Lo! Even we Eldar have found to our sorrow that Men have a strange power for good or ill and for turning things despite Gods and Fairies to their mood in the world; so that we say: “Fate may not conquer the Children of Men, but yet are they strangely blind, whereas their joy should be great.”

            (LT I 59)

Now to be fair to the Elves in The Book of Lost Tales only one group of Men is loyal to the Elves and they pay dearly for it. I mean of course the Men of Hithlum, led by Húrin. His son, Túrin, also sides with the Elves, but his is a complex and troubled legacy. Tuor is also from Hithlum, but unrelated to Húrin at this early stage of the legendarium. Together with his wife, Idhril, he leads the survivors of Gondolin to safety. Their child is Eärendil. (Keep in mind that at this point Beren is an Elf, not a Man.) It's also true that by time Rúmil is telling the tale, thousands of years later, Men and Elves are still in conflict with each other. Blindness may not seem such a terrible thing to accuse them of under the circumstances. 

But in The Book of Lost Tales the prejudice of Elves towards Men predates not only their first meeting, but even the awakening of Men. For when the Elves wished to pursue Melkor back to Middle-earth, Manwë tried to dissuade them. 
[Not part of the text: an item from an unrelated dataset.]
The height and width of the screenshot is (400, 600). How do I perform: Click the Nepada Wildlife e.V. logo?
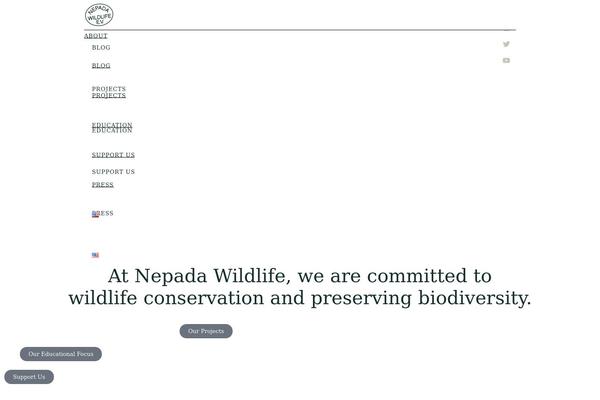pos(99,15)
... he told them many things concerning the world and its fashion and the dangers that were already there, and the worse that might soon come to be by reason of Melko’s return. “My heart feels, and my wisdom tells me,” said he, “that no great age of time will now elapse ere those other Children of Ilúvatar, the fathers of the fathers of Men, do come into the world—and behold it is of the unalterable Music of the Ainur that the world come in the end for a great while under the sway of Men; yet whether it shall be for happiness or sorrow Ilúvatar has not revealed, and I would not have strife or fear or anger come ever between the different Children of Ilúvatar, and fain would I for many an age yet leave the world empty of beings who might strive against the new-come Men and do hurt to them ere their clans be grown to strength, while the nations and peoples of the Earth are yet infants.” To this he added many words concerning Men and their nature and the things that would befall them, and the Noldoli were amazed, for they had not heard the Valar speak of Men, save very seldom; and had not then heeded overmuch, deeming these creatures weak and blind and clumsy and beset with death, nor in any ways likely to match the glory of the Eldalië.

        LT I 150

That last sentence, which I have italicized, is hardly a flattering portrait of the Elves, and the narrator here in this tale, "The Theft of Melko and the Darkening of Valinor," is another Elf, Lindo. By this time in the story Melkor had been working for some time to estrange the Noldoli (Noldor) from the Valar by insinuating that the Valar had brought the Eldar to Valinor in order to use them as unwitting slaves and to cheat them of their god-given birthright, the world itself. Now Melkor's lies bear fruit, as hearing Manwë about the destiny of Men and the need to give them time to grow, Fëanor puts 2 and 2 together and, quick as an internet conspiracy theorist, comes up with 5. 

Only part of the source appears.